### Yapılacak Görevler
a. Kullanım ve saklama uygulamalarıyla ilgili metnin "4. Kullanıma ve" ile "hakkını elinde tutar." arasındaki kısmını, bu ikisi de dahil olmak üzere, "sınırları" yerine "limitleri" koyarak yeniden yazar mısınız?
b. Kullanım ve saklama uygulamalarıyla ilgili metne göre Google, İçerik'in veya diğer iletişimlerin başına gelen hangi durumlardan sorumlu değildir? Hepsini sıralar mısınız?
++++ Sayfa
4. Kullanıma ve Saklamaya Yönelik Genel Uygulamalar: Google’ın, Hizmet kapsamında kullanılan herhangi bir İçerik’in veya diğer iletişimlerin silinmesinden, saklanamamasından veya iletilememesinden sorumlu olmadığını kabul ediyorsunuz. Google, kendi kanaati doğrultusunda haber vererek veya vermeden kullanıma ve saklamaya yönelik sınırları oluşturma hakkını elinde tutar.
++++++++
++++ Kayıtlı Veriler
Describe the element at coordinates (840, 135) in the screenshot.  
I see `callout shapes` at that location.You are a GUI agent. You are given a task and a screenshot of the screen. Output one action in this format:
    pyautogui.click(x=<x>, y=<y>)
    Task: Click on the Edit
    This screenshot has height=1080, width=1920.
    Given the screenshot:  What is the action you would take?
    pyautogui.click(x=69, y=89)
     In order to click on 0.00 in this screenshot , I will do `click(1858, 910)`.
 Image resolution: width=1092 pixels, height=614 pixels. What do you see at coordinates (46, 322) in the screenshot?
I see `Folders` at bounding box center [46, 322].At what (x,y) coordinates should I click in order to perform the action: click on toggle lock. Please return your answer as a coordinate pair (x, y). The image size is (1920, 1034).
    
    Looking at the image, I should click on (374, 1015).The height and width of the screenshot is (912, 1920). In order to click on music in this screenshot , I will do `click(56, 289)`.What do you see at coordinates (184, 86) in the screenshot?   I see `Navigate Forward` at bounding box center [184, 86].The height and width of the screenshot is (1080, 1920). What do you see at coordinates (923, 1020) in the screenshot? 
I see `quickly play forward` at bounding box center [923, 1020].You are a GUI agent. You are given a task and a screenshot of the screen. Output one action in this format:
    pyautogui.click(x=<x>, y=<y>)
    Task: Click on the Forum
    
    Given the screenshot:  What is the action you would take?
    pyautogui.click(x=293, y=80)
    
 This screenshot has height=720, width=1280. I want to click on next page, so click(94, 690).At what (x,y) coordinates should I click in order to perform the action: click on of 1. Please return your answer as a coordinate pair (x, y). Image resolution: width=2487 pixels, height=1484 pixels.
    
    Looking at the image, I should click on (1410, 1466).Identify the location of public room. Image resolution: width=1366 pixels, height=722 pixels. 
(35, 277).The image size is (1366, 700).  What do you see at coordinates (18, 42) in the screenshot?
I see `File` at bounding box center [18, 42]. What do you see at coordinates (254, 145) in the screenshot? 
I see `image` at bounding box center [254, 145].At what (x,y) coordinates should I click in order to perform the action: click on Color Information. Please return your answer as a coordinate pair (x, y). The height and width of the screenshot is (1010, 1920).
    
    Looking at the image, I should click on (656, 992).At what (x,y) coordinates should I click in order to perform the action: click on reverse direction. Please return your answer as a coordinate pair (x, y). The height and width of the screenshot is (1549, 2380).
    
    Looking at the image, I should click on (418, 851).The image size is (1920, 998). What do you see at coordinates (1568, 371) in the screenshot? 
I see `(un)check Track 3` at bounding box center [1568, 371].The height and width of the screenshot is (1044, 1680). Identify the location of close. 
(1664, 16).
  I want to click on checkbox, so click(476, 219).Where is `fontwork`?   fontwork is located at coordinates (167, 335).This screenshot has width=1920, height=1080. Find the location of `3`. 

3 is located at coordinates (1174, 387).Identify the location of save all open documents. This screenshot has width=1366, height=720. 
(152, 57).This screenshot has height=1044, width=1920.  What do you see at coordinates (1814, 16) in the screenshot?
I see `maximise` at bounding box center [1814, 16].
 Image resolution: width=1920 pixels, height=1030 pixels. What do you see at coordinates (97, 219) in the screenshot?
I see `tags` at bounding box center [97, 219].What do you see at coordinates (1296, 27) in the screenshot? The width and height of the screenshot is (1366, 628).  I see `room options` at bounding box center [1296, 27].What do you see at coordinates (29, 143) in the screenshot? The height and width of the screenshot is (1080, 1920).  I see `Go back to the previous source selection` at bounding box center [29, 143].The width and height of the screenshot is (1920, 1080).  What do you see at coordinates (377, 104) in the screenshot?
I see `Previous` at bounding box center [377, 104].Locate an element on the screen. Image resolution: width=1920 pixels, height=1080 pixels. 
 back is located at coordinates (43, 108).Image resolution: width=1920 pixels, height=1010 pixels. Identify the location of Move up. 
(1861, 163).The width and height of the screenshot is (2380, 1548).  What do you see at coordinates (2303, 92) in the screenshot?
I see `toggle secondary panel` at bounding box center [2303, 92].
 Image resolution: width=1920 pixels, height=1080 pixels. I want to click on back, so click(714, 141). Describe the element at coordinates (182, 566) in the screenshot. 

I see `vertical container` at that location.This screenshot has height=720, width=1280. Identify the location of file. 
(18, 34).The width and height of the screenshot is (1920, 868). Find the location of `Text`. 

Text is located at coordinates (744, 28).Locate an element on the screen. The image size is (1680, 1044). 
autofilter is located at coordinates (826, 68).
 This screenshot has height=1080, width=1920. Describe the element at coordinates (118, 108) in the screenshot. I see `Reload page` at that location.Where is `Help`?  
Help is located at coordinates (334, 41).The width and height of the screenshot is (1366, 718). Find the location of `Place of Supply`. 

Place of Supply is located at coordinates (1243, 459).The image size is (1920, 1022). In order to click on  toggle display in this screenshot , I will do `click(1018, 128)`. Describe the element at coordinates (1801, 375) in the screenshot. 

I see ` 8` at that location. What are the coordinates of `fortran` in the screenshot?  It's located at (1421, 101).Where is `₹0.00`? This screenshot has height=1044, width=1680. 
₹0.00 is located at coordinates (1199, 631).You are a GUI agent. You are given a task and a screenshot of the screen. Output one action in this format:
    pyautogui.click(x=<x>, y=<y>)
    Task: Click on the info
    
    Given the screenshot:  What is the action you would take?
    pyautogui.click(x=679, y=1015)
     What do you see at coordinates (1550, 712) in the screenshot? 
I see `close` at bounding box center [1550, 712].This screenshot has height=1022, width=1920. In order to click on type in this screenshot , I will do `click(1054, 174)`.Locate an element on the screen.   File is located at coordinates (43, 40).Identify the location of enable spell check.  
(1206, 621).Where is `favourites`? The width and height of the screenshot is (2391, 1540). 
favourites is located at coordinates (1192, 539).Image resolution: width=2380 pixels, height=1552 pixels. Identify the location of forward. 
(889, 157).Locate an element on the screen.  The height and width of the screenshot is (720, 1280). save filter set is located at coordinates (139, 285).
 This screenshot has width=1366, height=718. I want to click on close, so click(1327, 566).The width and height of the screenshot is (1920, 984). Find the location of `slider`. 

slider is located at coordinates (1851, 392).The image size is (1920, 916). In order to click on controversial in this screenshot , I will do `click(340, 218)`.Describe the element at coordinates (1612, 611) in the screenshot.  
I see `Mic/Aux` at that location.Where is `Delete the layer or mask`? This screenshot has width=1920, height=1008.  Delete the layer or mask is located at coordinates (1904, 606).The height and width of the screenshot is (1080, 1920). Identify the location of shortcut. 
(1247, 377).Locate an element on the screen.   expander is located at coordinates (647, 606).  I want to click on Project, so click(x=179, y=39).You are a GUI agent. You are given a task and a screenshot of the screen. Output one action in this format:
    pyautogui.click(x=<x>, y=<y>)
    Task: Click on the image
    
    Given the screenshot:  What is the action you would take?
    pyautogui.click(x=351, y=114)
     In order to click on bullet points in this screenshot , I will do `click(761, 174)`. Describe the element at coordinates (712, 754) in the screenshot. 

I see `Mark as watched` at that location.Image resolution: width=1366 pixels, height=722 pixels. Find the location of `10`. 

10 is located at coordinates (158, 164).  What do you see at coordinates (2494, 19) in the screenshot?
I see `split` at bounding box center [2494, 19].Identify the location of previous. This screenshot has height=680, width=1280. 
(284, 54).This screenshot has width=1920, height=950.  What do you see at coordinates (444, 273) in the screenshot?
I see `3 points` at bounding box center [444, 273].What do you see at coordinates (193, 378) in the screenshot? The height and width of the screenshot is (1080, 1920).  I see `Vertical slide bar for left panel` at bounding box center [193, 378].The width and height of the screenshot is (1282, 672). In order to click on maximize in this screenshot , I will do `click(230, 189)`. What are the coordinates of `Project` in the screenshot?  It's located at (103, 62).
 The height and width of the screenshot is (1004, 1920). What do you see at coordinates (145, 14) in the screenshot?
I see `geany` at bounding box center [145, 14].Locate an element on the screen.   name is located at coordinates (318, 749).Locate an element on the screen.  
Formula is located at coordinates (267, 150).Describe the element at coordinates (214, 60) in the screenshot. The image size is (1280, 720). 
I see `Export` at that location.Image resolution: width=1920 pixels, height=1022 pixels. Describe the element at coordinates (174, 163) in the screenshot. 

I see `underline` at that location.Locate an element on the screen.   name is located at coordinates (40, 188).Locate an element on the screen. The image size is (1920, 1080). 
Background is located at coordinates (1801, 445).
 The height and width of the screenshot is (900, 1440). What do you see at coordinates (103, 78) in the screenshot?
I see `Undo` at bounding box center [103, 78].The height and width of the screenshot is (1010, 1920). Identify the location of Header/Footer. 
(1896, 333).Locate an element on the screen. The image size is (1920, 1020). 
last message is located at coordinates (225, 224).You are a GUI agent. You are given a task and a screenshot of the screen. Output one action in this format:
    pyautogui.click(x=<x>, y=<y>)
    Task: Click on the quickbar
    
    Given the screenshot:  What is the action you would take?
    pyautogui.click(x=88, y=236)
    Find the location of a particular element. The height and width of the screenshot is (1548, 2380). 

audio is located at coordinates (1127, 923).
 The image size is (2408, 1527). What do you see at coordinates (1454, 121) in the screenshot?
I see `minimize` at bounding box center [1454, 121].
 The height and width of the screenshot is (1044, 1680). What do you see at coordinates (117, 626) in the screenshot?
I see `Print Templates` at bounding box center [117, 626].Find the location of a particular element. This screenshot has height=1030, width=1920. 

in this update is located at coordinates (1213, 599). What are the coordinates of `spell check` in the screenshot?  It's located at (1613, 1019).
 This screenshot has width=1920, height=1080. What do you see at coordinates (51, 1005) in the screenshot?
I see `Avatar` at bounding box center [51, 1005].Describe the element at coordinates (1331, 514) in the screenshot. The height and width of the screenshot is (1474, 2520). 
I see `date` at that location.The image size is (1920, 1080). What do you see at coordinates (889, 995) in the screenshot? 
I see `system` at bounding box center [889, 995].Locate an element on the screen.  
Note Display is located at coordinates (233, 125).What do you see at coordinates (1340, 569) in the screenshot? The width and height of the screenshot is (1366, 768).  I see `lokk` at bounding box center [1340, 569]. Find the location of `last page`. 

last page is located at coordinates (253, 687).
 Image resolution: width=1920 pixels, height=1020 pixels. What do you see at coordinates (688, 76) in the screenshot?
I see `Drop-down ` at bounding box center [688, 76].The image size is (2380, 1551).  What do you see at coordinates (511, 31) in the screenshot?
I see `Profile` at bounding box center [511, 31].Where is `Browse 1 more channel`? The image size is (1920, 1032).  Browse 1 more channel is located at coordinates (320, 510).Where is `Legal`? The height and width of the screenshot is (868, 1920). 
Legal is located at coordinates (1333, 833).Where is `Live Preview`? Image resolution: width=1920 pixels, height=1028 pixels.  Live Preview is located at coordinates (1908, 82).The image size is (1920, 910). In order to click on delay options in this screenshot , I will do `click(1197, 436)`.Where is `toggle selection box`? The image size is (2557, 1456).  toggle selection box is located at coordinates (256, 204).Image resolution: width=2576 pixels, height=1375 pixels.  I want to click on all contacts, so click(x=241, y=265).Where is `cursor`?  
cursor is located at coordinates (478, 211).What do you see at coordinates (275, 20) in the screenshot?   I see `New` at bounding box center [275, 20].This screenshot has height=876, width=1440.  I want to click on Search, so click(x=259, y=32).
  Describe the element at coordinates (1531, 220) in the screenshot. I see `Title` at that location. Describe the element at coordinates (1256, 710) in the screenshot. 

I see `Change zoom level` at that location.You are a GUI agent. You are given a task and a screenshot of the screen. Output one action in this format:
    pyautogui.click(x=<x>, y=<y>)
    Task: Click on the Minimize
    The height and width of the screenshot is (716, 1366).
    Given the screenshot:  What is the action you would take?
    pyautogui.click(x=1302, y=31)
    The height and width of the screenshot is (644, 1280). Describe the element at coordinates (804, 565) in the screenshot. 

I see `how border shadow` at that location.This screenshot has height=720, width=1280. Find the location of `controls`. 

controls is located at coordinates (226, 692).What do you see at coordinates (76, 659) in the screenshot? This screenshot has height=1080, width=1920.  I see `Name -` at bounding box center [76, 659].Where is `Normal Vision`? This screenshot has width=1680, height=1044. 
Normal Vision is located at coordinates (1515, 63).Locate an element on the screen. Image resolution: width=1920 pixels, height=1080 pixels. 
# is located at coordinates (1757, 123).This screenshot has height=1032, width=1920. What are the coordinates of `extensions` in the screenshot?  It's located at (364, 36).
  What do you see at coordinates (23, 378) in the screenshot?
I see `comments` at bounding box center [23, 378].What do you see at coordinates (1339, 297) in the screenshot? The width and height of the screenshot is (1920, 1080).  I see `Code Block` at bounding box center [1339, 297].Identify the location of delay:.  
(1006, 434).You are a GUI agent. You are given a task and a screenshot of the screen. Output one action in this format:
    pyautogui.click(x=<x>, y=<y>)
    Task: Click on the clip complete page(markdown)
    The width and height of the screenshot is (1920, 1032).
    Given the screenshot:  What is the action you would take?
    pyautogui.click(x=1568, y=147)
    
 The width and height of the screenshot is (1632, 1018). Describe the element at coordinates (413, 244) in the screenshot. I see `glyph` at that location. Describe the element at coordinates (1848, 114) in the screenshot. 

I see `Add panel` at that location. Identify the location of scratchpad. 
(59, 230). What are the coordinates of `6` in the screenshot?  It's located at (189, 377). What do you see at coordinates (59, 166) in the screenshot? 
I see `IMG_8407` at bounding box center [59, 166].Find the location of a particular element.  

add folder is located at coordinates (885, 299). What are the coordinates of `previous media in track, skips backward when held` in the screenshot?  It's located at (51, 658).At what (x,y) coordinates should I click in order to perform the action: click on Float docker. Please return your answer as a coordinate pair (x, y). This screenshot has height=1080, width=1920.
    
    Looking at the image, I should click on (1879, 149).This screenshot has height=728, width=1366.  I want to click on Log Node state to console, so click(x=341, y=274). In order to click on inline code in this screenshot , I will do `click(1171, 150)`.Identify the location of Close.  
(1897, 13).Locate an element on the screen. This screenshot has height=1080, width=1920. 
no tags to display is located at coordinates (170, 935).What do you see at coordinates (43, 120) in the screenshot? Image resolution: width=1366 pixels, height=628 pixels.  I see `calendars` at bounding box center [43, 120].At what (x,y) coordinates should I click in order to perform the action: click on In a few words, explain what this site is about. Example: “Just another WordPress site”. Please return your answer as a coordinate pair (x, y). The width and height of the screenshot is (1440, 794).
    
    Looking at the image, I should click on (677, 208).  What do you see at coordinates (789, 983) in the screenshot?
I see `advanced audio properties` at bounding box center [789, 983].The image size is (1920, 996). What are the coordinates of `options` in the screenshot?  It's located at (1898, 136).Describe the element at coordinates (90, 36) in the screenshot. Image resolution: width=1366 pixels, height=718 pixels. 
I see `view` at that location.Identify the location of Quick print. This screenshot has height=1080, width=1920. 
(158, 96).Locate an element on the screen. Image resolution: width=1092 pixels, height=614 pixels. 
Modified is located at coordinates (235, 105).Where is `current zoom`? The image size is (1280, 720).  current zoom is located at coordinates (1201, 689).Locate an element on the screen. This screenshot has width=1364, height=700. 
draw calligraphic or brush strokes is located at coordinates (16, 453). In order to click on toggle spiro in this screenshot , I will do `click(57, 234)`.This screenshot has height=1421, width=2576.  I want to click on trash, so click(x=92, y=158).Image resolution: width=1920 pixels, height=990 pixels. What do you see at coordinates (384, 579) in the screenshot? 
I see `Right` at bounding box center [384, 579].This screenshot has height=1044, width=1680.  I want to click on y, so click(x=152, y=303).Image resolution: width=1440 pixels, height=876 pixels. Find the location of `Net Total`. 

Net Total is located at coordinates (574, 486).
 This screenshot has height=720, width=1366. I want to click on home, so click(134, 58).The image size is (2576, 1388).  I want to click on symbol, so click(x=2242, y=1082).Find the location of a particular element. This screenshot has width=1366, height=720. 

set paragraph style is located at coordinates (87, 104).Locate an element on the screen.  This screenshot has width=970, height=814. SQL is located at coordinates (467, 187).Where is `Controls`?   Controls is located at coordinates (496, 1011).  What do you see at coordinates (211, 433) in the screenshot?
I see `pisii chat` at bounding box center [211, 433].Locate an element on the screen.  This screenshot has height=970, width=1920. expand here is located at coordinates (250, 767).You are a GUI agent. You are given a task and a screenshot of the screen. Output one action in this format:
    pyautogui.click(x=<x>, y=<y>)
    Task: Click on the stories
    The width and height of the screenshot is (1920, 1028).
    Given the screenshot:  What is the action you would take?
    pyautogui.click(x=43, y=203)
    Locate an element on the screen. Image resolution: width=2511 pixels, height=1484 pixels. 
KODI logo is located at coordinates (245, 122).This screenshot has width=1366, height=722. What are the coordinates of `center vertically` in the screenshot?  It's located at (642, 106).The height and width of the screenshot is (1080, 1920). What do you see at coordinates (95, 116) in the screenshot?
++++++++
### Alıştırma Çözümleri
a.
4. Kullanıma ve Saklamaya Yönelik Genel Uygulamalar: Google’ın, Hizmet kapsamında kullanılan herhangi bir İçerik’in veya diğer iletişimlerin silinmesinden, saklanamamasından veya iletilememesinden sorumlu olmadığını kabul ediyorsunuz. Google, kendi kanaati doğrultusunda haber vererek veya vermeden kullanıma ve saklamaya yönelik limitleri oluşturma hakkını elinde tutar.

b.
- Silinmesi
- Saklanamaması
- İletilememesi